Abu Dhabi’s changing skyline as seen from offshore. The real estate and construction sectors were part of Abu Dhabi’s growth story last year as its GDP at current prices grew by 16 per cent, a DED official said. Image Credit: AP

Dubai: The UAE has moved up seven ranks in this year’s edition of The World Bank’s Ease of Doing Business Report 2013, moving from the 33rd to become 26th globally, making it one of only three countries in the Middle East and North Africa region that have had positive improvements in global competitiveness ranking.

“Real competitive economies drive economic prosperity to its people,” said Abdullah Lootah, Secretary General of Emirates Competitive Council. “Federal and local government entities in the UAE have been exerting a great amount of effort to enhance processes and boost productivity and efficacy for the purpose of offering better service to the public."

“This acknowledgement by the global community is a recognition that the UAE is on the right path to achieve UAE Vision 2021 which is to be among the best countries in the world by 2021.” Lootah added.   

“We are delighted with the advanced rank the UAE has achieved in the Ease of Doing Business Report. This accomplishment is a reflection of our ongoing efforts to create a supportive environment that encourages growth, attracts investments, and therefore become more profitable and successful,” said Abdulla Al Shaibani, Secretary-General of the Dubai Executive Council.  “We work very closely with all our partners in both public and private sectors to achieve our strategic objectives in making Dubai and the UAE a global hub for business.”

This year, 10 indicators are used by the Ease of Doing Business Report to analyze economic outcomes and identify what reforms of business regulation have worked, where and why.  Regulations affecting areas of the life of a business covered areas such as Starting a Business, Dealing with Construction Permits, Getting Electricity and Registering Property.

The Ease of Doing Business Report 2013 states that many decision makers —particularly in policy-making circles and in the private sector, who use the data in the report, associate better performance on the indicators used in the reports with greater inflows of foreign direct investment (FDI).
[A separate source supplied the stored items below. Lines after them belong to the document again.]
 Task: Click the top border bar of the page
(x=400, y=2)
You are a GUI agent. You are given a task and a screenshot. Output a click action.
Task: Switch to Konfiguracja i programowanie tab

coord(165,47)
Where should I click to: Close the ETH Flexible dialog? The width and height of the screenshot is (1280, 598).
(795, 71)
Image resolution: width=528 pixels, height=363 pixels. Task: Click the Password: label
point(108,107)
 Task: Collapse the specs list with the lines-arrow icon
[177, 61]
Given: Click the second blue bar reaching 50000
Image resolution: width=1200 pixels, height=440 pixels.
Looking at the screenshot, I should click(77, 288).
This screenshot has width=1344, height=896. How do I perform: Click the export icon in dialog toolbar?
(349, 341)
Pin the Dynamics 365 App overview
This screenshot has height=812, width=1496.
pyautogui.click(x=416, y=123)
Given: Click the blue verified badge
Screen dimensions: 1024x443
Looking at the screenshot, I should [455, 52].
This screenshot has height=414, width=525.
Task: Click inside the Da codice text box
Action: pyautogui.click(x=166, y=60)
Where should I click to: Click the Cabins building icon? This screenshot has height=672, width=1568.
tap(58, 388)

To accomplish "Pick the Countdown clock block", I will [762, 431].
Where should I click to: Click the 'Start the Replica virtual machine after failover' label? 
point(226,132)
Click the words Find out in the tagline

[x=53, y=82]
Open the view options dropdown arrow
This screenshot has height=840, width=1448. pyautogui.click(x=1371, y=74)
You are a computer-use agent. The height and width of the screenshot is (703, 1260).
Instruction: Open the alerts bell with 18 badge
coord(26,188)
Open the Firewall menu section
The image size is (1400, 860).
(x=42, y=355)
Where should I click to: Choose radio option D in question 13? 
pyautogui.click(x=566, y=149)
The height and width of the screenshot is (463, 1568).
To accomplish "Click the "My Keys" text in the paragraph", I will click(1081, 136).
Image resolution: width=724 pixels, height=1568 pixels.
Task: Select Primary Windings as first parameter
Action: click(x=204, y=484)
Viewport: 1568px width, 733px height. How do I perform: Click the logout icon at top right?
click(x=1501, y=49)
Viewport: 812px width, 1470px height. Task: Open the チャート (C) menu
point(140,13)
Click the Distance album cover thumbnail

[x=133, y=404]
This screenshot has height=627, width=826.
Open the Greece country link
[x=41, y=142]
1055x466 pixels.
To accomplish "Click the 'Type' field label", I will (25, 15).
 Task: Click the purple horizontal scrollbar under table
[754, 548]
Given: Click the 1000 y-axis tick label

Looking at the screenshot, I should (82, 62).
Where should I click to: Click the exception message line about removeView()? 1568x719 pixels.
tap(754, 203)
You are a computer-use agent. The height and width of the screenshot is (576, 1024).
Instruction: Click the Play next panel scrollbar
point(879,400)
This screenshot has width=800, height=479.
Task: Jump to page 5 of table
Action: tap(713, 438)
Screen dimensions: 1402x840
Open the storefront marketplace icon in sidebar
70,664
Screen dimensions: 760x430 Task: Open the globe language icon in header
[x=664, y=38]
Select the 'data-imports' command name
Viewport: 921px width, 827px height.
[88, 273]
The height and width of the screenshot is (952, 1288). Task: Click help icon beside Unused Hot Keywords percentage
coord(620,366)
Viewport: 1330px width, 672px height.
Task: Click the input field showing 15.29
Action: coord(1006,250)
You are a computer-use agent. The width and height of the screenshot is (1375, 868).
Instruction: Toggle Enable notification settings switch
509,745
Since the launch of last year’s report nearly 2,000 articles in the international press have drawn a connection between FDI and Ease of Doing Business Report. Such articles often suggest that higher rankings will be associated with more foreign investment, which is believed to create jobs, bring in new technologies and processes and have other beneficial collateral effects on the real economy.

First published in 2003 with 5 indicator sets measuring business regulation in 133 economies, this year marks the 10th edition of the Ease of Doing Business report.  Today, the report has grown into an annual publication covering 185 economies around the world.